Dr. Anke Rhein from KDFN’s Natsékhi Kų̀ Health Centre advises on how you can take your health in your hands by keeping up to date with your cancer screening tests.
Cancer remains the leading cause of death in Canada. An estimated two in five Canadians will be diagnosed with cancer and about one in four will die. If detected early, there are effective treatments to cure it.
There are three main cancer screening tests.
PAP TESTS SCREEN FOR CERVICAL CANCER
Anyone with a cervix between the ages of 25 and 69 should be screened for cervical cancer every three years.
Pap tests look for abnormal cells before they become cancerous. If found and treated early, cervical cancer can be stopped.
An abnormal result doesn’t mean you have cancer, but it’s important to follow up with your healthcare provider.
Get a Pap test by contacting:
1. Your family doctor (if you have one)
2. Yukon Sexual Health Clinic.
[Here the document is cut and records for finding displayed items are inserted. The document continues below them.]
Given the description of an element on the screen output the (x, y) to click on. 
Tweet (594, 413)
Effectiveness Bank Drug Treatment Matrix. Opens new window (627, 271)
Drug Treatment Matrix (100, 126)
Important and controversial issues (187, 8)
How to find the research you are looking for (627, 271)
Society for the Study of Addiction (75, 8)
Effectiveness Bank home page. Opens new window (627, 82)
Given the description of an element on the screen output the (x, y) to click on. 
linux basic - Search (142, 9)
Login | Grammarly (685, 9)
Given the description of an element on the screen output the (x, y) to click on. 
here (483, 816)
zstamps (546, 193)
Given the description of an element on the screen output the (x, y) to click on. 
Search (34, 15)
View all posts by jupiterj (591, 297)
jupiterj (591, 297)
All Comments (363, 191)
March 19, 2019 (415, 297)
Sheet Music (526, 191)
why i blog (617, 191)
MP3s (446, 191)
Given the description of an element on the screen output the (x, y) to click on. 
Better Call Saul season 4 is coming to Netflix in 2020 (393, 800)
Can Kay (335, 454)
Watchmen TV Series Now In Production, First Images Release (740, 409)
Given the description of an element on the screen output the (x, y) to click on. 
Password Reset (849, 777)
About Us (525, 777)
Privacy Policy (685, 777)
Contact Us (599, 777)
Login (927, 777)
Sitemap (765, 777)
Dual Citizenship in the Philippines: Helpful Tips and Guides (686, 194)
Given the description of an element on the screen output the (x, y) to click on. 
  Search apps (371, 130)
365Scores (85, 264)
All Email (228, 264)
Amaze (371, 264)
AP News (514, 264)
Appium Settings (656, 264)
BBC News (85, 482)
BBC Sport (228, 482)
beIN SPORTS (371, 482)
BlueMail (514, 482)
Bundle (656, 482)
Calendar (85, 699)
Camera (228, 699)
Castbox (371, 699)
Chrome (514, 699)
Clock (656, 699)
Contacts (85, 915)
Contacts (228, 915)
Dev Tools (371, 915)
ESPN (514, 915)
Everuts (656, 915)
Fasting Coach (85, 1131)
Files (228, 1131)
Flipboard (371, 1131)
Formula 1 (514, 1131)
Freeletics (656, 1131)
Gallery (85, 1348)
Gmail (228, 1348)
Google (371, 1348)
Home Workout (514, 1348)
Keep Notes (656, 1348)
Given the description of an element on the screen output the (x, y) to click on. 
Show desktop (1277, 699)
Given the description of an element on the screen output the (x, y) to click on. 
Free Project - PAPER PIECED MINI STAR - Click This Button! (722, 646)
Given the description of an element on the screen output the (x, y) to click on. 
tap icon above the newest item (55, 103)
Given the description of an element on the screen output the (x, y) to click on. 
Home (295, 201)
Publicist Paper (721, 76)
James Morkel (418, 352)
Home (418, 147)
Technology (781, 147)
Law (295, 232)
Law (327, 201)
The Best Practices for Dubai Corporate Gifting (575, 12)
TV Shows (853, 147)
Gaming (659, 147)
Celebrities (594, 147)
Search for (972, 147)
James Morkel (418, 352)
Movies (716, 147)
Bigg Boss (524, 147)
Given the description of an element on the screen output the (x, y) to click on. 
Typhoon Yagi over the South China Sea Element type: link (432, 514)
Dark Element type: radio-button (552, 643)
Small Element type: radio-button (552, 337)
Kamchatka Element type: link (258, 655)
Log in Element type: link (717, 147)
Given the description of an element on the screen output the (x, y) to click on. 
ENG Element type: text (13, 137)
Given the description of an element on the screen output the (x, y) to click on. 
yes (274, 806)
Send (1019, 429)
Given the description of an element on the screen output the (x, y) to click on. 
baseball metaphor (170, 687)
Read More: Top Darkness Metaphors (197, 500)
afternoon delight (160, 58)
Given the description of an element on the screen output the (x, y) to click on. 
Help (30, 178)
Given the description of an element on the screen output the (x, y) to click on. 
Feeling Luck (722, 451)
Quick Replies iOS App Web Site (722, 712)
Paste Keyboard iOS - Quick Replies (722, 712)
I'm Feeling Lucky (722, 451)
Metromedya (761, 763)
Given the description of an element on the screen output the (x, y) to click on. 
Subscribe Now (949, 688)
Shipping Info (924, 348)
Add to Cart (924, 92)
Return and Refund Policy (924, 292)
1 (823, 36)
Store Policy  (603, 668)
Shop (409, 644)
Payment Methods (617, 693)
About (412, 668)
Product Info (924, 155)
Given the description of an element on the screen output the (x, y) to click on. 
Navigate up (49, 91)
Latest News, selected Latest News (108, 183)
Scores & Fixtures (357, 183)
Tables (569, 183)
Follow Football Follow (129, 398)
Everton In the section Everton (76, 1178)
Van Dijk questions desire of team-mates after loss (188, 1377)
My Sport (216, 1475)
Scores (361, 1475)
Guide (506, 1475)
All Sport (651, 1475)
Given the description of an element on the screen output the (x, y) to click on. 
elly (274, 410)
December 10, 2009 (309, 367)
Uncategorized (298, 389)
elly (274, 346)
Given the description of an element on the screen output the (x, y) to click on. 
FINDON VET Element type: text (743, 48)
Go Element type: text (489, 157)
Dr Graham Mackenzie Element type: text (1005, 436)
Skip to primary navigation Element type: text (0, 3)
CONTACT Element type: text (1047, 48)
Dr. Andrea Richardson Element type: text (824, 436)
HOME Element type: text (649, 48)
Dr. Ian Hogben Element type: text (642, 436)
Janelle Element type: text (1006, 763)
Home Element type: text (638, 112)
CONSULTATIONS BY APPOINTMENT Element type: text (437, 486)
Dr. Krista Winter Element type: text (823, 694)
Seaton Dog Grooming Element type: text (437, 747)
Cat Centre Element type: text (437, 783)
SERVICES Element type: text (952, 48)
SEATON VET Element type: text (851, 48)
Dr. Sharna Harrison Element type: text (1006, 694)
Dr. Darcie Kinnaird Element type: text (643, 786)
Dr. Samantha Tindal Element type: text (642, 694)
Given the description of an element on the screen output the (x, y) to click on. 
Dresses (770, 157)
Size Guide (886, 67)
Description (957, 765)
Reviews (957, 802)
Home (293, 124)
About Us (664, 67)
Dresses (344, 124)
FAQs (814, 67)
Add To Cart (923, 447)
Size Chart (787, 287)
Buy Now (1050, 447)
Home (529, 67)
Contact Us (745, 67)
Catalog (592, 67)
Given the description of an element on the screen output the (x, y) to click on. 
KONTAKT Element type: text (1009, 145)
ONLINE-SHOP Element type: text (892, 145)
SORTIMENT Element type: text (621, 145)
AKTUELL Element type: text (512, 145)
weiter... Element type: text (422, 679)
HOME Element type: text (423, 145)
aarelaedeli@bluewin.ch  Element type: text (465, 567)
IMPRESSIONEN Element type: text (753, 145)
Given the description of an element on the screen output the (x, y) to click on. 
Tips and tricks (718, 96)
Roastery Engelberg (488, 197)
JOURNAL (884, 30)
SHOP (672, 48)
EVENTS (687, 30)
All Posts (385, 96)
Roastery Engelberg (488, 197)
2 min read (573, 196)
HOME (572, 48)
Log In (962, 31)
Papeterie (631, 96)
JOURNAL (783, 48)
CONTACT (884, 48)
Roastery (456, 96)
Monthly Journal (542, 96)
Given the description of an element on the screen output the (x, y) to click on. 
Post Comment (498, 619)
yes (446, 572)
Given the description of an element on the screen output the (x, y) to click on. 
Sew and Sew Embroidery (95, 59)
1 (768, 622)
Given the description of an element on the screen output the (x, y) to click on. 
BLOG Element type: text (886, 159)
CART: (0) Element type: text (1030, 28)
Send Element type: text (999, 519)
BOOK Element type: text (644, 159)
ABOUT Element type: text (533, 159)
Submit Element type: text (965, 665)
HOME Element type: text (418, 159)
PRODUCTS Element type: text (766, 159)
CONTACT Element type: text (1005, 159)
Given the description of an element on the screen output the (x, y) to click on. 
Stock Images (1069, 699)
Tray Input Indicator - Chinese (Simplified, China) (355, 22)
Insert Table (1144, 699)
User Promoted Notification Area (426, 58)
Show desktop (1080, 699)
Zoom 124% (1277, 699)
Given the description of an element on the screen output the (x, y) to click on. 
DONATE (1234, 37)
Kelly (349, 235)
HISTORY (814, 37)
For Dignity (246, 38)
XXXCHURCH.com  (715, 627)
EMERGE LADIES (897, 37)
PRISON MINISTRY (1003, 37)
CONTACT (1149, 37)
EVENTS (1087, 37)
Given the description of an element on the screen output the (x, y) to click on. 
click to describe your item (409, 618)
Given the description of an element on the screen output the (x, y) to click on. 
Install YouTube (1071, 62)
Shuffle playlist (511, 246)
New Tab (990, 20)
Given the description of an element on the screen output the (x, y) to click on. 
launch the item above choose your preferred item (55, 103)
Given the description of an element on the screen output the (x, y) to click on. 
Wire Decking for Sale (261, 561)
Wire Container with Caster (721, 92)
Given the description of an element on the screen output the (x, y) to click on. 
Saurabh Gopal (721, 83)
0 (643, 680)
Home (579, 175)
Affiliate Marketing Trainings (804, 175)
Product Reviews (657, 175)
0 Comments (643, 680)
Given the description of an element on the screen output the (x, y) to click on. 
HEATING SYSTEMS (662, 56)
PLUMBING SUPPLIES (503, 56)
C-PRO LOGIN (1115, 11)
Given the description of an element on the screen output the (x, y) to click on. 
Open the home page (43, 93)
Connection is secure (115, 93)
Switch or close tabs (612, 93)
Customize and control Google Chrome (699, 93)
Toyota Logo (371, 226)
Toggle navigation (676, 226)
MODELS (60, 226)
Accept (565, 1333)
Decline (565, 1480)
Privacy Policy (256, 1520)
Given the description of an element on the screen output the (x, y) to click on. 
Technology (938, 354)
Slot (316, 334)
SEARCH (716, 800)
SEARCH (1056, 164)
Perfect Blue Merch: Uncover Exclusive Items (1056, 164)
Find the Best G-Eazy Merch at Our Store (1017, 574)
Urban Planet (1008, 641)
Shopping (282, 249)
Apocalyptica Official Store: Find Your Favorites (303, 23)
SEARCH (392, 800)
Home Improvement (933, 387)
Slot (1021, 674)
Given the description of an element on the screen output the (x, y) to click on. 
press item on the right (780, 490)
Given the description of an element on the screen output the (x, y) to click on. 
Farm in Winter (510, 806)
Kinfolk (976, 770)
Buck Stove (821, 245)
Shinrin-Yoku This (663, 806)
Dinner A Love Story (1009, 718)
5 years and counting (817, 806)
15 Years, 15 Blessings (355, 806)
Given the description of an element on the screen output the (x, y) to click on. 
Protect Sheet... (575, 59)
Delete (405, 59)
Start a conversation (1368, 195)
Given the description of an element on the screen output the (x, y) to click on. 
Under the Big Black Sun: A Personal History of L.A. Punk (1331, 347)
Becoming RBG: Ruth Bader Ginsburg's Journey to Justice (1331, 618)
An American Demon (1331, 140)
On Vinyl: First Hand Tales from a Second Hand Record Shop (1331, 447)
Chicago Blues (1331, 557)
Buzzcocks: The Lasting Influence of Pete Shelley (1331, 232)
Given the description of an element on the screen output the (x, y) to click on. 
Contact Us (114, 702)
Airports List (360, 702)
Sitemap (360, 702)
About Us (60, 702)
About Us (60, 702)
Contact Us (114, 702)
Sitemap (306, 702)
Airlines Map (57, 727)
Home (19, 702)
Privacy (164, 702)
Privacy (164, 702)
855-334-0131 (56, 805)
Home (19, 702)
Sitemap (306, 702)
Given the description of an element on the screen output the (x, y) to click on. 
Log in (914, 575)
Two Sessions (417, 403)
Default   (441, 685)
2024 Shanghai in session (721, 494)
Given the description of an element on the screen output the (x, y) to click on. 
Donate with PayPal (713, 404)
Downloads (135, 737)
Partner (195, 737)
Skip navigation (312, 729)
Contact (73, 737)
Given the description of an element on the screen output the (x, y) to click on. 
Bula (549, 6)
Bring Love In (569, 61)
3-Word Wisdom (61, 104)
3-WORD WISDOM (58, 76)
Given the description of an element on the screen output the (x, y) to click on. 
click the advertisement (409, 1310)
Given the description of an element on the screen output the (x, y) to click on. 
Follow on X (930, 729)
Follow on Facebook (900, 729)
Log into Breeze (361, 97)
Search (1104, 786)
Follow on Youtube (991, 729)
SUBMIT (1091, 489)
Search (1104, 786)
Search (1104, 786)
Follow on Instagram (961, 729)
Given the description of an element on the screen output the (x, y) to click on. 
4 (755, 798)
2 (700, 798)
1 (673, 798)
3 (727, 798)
Phone 867-393-6635. (This clinic offers sexual and reproductive health services in the Yukon to all genders and orientations.)
3. Yukon Women’s MidLife Health Clinic. Phone 867-633-3080. (This clinic offers health care and support to women approaching, experiencing or are beyond menopause.)
MAMMOGRAMS SCREEN FOR BREAST CANCER
Mammograms are x-rays of the breast that look for hidden signs of cancer. The test is done in private by a trained technician.
When to get a mammogram
If you’re a woman:
• Age 40 to 49 with no family history of breast cancer talk to your healthcare provider about whether you need a mammogram.
• Age 40 to 74 with a close relative (mother, daughter, sister) with breast cancer get a mammogram every year.
• Age 50 to 74 with no family history of breast cancer get a mammogram every two years.
• Age 75+ talk to your healthcare provider about whether you need a mammogram.
But, If you have any symptoms, including a lump or nipple discharge, at any age contact your healthcare provider immediately to determine if other testing is required.
FIT TEST CHECKS FOR COLON CANCER
Everyone aged 50 to 74 should get screened for colon cancer every two years with the FIT test, even if you have no symptoms.
If you’ve had a colonoscopy that found adenomas (polyps) or if you have a family history of colon cancer, you need a colonoscopy and to see your healthcare provider.
FIT looks for blood in your stool which can be a sign of pre-cancer. The test can be done in the comfort of your own house using a take-home kit.
If you’re NOT up to date with your cancer screening, see your healthcare provider or contact KDFN’s Natsékhi Kų̀ Health Centre to arrange testing.